What the task asks: Only lines that contain the word "More" belong in the answer; copy them from the records below.

Stored items:

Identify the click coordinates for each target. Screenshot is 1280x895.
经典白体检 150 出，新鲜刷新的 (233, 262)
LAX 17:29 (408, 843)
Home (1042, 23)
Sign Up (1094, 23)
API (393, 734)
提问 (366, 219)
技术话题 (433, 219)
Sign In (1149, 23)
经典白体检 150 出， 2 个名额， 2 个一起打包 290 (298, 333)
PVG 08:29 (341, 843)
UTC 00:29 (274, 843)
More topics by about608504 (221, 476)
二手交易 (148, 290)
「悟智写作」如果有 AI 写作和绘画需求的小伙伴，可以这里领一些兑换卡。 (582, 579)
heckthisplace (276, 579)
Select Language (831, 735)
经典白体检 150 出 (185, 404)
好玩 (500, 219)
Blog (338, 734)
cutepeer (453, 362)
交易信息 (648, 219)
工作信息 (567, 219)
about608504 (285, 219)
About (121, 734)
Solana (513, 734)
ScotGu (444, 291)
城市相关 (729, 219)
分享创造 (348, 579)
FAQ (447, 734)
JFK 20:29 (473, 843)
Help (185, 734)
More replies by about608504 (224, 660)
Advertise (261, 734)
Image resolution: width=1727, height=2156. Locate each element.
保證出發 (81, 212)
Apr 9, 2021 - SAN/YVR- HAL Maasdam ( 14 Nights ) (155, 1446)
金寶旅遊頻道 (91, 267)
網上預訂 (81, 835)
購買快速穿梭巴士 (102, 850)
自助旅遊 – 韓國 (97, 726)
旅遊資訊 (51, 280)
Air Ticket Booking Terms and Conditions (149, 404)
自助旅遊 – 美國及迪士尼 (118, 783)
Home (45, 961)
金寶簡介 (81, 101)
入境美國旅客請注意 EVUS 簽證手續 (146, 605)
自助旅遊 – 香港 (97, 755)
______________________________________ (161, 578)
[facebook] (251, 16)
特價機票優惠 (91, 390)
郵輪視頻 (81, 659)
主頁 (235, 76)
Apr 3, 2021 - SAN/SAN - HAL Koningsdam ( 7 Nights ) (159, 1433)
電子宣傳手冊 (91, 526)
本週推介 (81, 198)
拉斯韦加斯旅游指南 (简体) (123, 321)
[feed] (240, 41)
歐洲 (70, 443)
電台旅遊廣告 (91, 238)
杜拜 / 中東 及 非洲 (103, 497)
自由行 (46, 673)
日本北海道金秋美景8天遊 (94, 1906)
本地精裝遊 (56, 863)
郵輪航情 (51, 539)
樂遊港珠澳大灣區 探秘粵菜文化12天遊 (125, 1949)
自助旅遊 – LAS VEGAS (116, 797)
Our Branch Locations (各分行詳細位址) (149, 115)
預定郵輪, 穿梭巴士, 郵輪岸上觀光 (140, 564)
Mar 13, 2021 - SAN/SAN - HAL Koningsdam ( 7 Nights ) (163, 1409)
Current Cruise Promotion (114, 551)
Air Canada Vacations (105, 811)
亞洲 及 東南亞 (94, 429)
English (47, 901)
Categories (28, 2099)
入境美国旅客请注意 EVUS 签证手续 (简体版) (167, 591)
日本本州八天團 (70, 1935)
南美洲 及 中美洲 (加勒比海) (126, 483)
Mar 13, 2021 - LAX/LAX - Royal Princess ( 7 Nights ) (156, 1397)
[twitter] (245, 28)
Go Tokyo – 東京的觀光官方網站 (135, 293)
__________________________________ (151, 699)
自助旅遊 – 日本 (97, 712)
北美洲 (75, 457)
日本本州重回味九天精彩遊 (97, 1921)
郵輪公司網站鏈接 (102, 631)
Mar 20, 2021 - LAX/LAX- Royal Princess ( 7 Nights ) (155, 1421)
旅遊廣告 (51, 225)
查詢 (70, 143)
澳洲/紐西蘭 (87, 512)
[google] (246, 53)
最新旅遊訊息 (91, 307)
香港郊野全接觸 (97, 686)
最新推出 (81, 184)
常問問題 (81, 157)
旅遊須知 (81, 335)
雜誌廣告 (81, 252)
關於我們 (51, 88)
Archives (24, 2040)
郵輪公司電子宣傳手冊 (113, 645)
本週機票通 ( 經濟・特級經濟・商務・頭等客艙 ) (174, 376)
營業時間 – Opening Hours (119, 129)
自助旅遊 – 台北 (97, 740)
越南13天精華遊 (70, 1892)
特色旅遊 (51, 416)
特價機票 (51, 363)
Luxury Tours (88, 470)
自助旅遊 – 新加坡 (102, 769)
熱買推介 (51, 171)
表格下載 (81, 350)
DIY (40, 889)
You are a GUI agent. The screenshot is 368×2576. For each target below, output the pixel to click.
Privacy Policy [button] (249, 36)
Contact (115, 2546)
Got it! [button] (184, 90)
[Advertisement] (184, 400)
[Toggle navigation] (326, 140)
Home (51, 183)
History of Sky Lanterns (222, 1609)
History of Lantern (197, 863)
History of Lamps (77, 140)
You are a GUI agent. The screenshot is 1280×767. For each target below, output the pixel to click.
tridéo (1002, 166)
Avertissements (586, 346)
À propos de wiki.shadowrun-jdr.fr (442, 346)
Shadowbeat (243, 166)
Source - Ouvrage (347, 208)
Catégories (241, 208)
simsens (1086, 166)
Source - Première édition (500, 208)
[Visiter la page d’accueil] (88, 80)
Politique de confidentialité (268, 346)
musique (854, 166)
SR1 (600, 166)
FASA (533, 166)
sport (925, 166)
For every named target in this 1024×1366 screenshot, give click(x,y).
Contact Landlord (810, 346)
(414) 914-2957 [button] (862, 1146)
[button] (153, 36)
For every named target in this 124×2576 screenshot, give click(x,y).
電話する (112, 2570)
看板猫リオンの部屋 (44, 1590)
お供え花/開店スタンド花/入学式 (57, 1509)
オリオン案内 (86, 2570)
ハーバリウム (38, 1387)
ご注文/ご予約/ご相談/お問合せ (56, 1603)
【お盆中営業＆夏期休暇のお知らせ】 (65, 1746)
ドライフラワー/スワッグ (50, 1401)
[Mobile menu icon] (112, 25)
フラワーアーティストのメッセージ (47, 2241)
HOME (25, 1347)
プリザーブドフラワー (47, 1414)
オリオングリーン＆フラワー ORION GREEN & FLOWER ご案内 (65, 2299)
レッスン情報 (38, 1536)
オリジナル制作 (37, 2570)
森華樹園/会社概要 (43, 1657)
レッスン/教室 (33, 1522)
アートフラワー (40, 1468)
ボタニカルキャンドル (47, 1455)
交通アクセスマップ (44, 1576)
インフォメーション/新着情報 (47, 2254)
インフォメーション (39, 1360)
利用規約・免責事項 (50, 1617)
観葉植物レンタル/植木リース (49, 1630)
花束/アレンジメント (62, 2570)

Response below:
More topics by about608504 (221, 476)
More replies by about608504 (224, 660)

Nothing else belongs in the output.